Multi-Statement TVFs in Dynamics CRM

If you’re familiar with supporting the database behind Microsoft Dynamics CRM, you probably know that it’s not the fastest-performing database. Honestly, that shouldn’t be a surprise–it’s not designed to be a screaming-fast database. It’s designed to be a flexible database. Most Customer Relationship Management (CRM) systems are designed to be flexible so that they can meet the needs of many businesses in many industries with vastly different business requirements. They put those requirements ahead of database performance. That’s probably smart business, but I’m not a business person–I’m a database person. My experience with Dynamics CRM is when people come to me and say

Andy, the database is slow

One recent occurrence was with a report failing due to a 5-minute query timeout. With the proper indexes, we should be able to get a few hundred rows really fast. I got my hands on the query and some example parameters, dropped it into Plan Explorer, and ran it a few times in our Test environment (I’m doing all this in Test–that’s going to be important later). I wanted to make sure I was running it with a warm cache, so that I could use “the best of the worst” for my benchmark. The query was a big nasty SELECT with a CTE, and a bunch of joins. Unfortunately, I can’t provide the exact query, since it had some customer-specific business logic (Sorry!).

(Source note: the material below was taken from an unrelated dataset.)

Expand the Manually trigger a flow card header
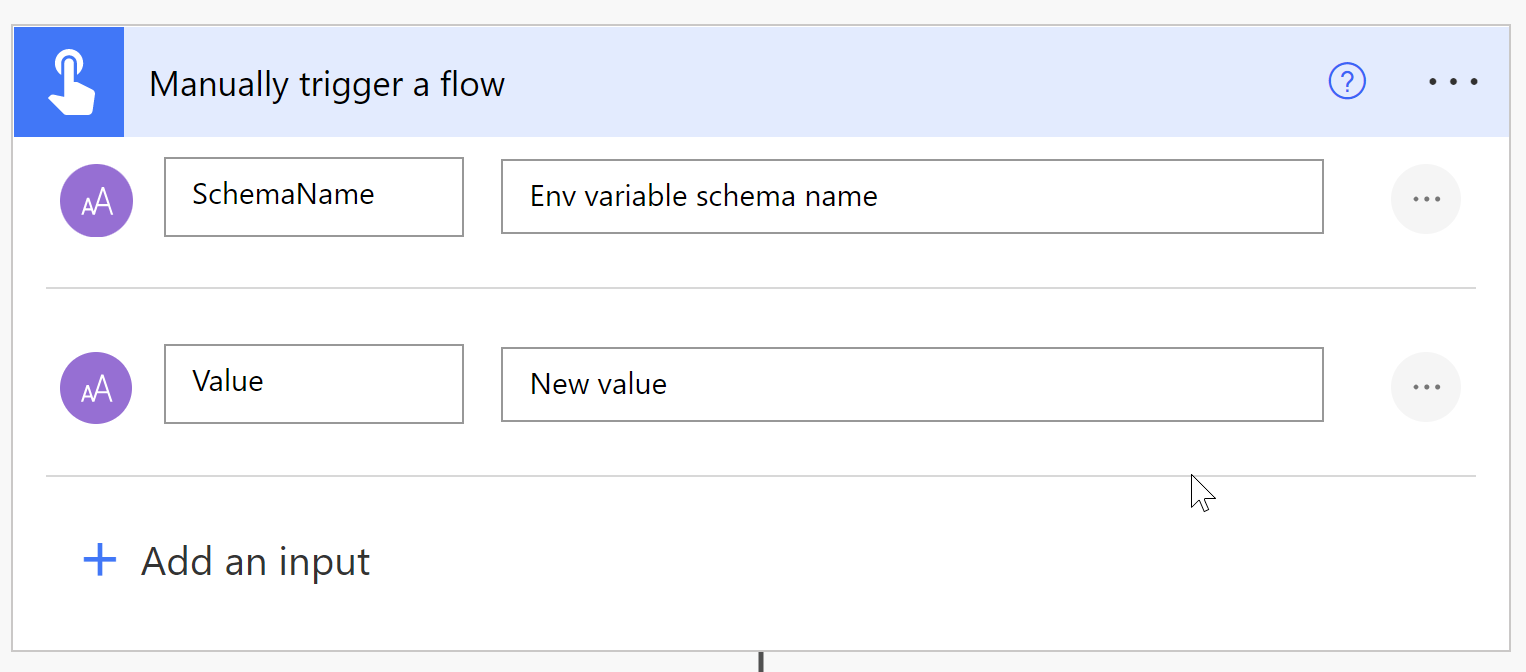 (700, 81)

7 minutes, 37 seconds is as good as it gets.
7 minutes, 37 seconds is as good as it gets.

Right off the bat, there’s a lot of bad going on here. 1.5 million reads is a heck of a lot of I/O. 457 seconds to return 200 rows is slow. The Cardinality Estimator expected 2 rows, instead of 200. And there were a lot of writes–since this query is only a SELECT statement, this means we must be spilling to TempDb. Maybe I’ll get lucky, and be able to create an index to eliminate a table scan and speed this thing up. What’s the plan look like?

Looks like an apatosaurus, or maybe a giraffe.
Looks like an apatosaurus, or maybe a giraffe.

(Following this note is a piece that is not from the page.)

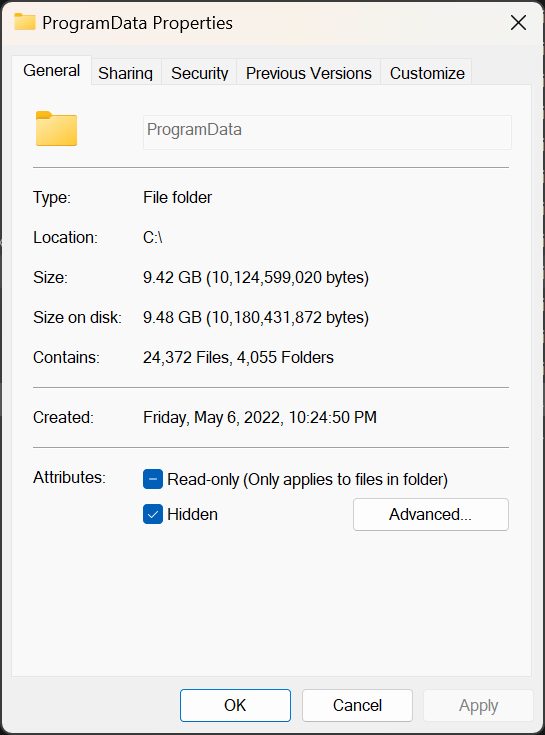Screen dimensions: 545x735
Task: Go to the Security tab
Action: tap(200, 73)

There will be no quick hits

Let me pause for a moment to explain something about Dynamics CRM. It uses views. It uses nested views. It uses nested views to enforce row-level security. In Dynamics parlance, these row-level-security-enforcing nested views are called “filtered views.” Every query from the application goes through these filtered views. The only “supported” way to perform data access is to use these filtered views.

Recall I said this query was referencing a bunch of tables? Well, it’s referencing a bunch of filtered views. So the complicated query I was handed is actually several layers more complicated. At this point, I got a fresh cup of coffee, and switched to a bigger monitor.

A great way to solve problems is to start at the start. I zoomed in on the SELECT operator, and followed the arrows to see what was going on:

Zooming In
Even on my 34″ ultra-wide monitor, I had to fiddle with the display settings for the plan to see this much. Plan Explorer can rotate plans 90 degrees to make “tall” plans fit on a wide monitor.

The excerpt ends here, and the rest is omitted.